*Available records*
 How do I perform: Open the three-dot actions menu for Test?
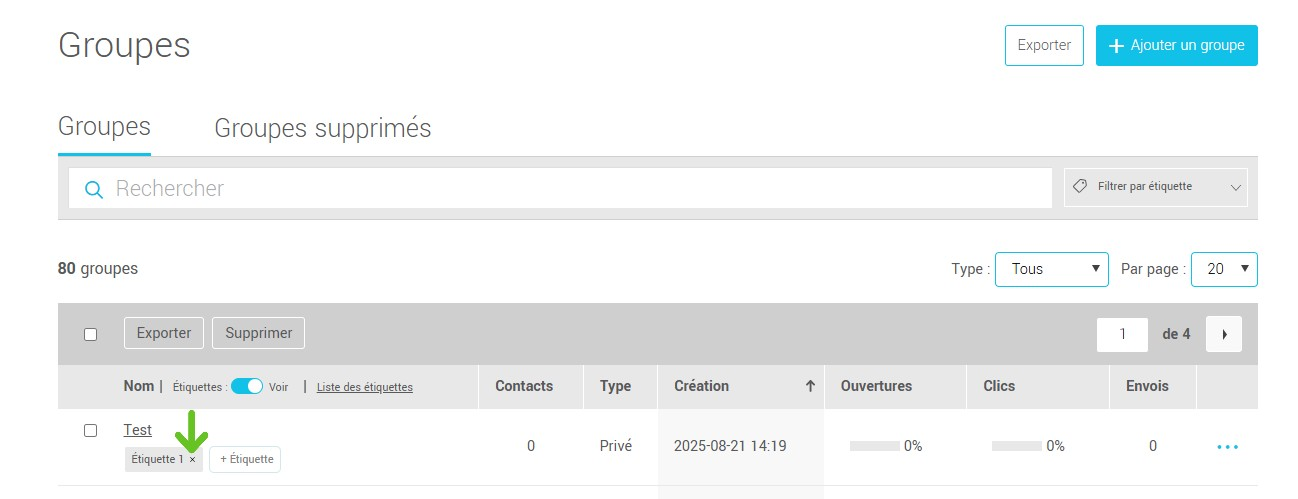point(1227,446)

==

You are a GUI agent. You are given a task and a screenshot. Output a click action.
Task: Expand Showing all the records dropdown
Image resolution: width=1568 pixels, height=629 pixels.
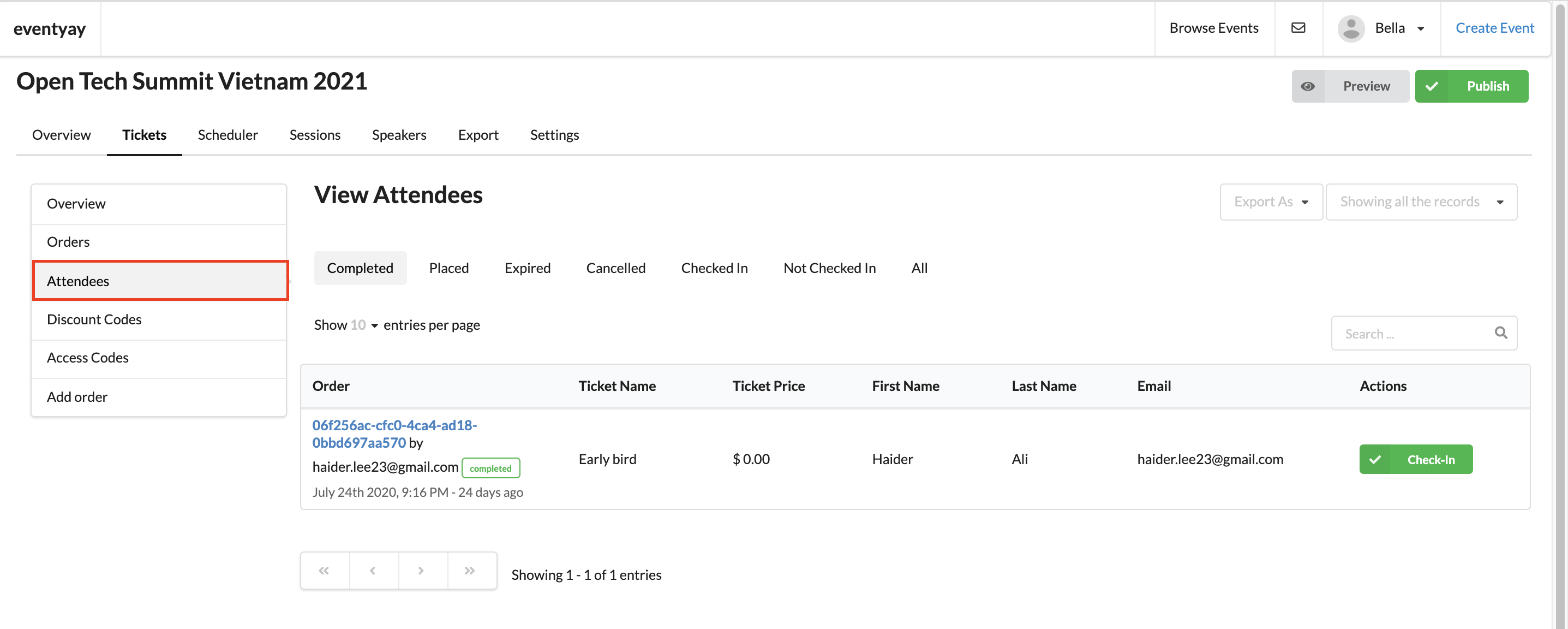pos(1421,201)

*Directive*
Can you reproduce the records word for word, starting at the line that contains "You are a GUI" and ending at the line that contains "pos(1421,201)", with both of those lines included and the pictures left out?

*Response to the task*
You are a GUI agent. You are given a task and a screenshot. Output a click action.
Task: Expand Showing all the records dropdown
Image resolution: width=1568 pixels, height=629 pixels.
pos(1421,201)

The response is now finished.